Come to Me, My Mélenchony Baby By David P. Goldman

https://pjmedia.com/spengler/2017/04/21/come-to-me-my-melenchony-baby/

The surge in support for ultra-leftist Jean-Luc Mélenchon to 19% in the French presidential polls — from just 11.4% on March 13 — shows how dangerous the French political situation has become.

Most of Mélenchon’s gain came at the expense of the candidate of the governing Socialist Party, Benoit Hamon, who shows less than 8% support in the latest polls. When the ruling party’s candidate polls in single digits, something nasty is at work.

With 25% undecided before Sunday’s first round elections, the jump in support for a candidate who calls for a 100% tax rate on the rich indicates a nasty polarization in French society. There are two risks. One is that National Front leader Marine Le Pen and Mélenchon win the first round, giving France a choice between an extreme right and extreme left who agree about leaving the European Union. Both also are friendly with Moscow. The other is that Le Pen will face either the traditional conservative Francois Fillon or the synthetic centrist Emmanuel Macron, with the likelihood that the left will support Le Pen rather than — as in the past — obediently align itself with the center in order to defeat the National Front. A Le Pen victory would mean the end of Europe’s institutions as we know them.

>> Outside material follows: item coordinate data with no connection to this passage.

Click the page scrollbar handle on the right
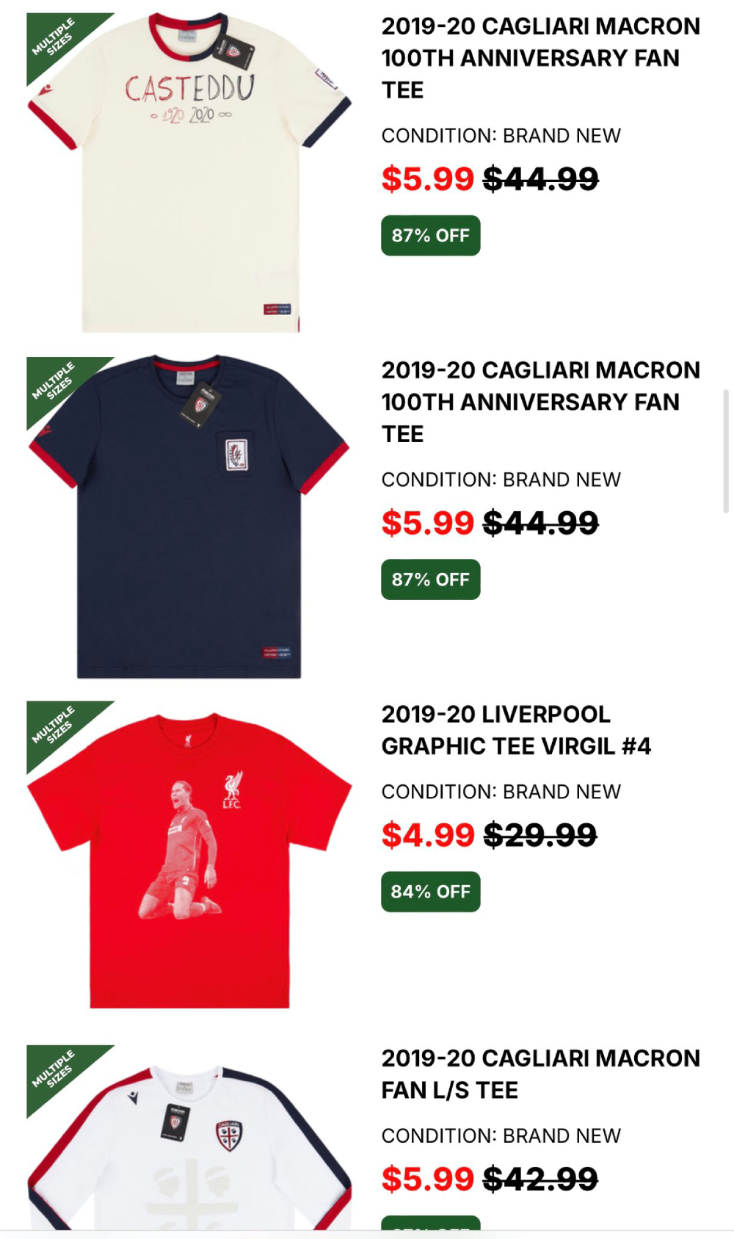pyautogui.click(x=726, y=451)
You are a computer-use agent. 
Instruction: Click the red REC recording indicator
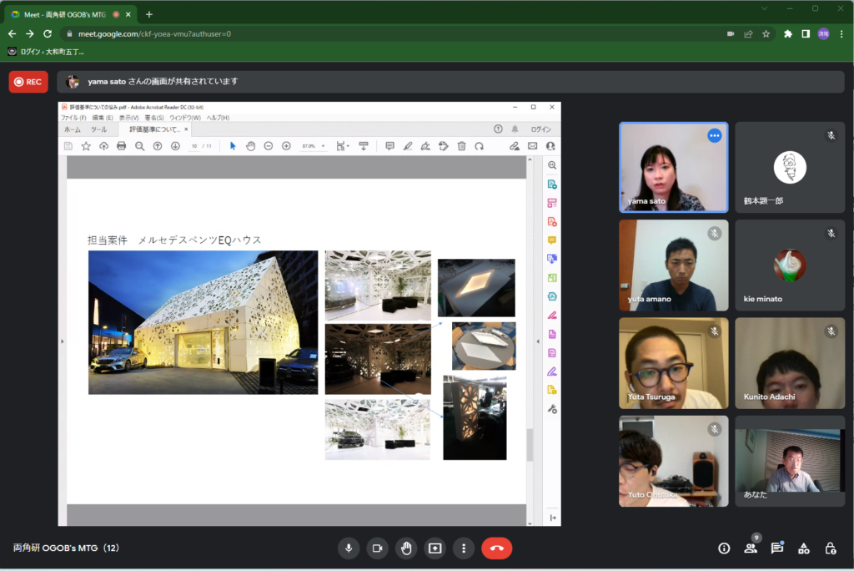(28, 82)
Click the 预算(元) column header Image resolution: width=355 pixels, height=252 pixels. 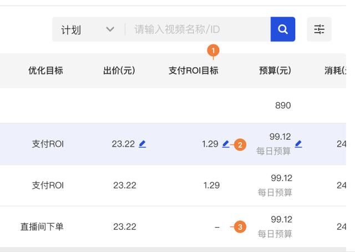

The “centrist” candidate, former economics minister Emmanuel Macron, is a 39-year-old technocrat whose principle attraction is the fact that he hasn’t ever run for office and is not tainted by association with the existing parties. The default scenario has Le Pen and Macron winning the first round, and the body politic uniting behind Macron to stop Le Pen in the second round. That could go pear-shaped.

Macron is pure bubble; if the bubble pops, right and left could unite with some elements of the Establishment to put Le Pen in power. She is the only candidate to warn about the danger to French society posed by Muslim migrants. But she also wants to take France out of the European Union, which would mean the end of the EU. The main winner in that case would be Putin. If I were French I would at least consider voting for Le Pen; as an American, I hope she loses as a matter of pure American strategic interest. The best outcome from an American standpoint would be the victory of the conservative Catholic free-marketeer Francois Fillon.

There are two sources of French rage against the country’s complacent and corrupt Establishment. The first is security. As Soeren Kern noted at the Gatestone Institute April 18:

An Ifop poll found that 71% of French people believe the security situation in France has deteriorated during the past five years; 93% believe the terrorist threat remains high; 60% said they do not feel safe anywhere in the country; and 69% believe there are not enough police and gendarmes. The poll also found that 88% support deporting foreigners convicted of serious crimes, and 81% support terminating social assistance to parents of repeat offenders.

A quarter of French teenagers are Muslims, and one-third of them hold fundamentalist views.

The second is economic. Youth unemployment in France stands at 22.4%. Globalization has not been kind to French industry (unlike German industry, which dominates key niches in manufacturing).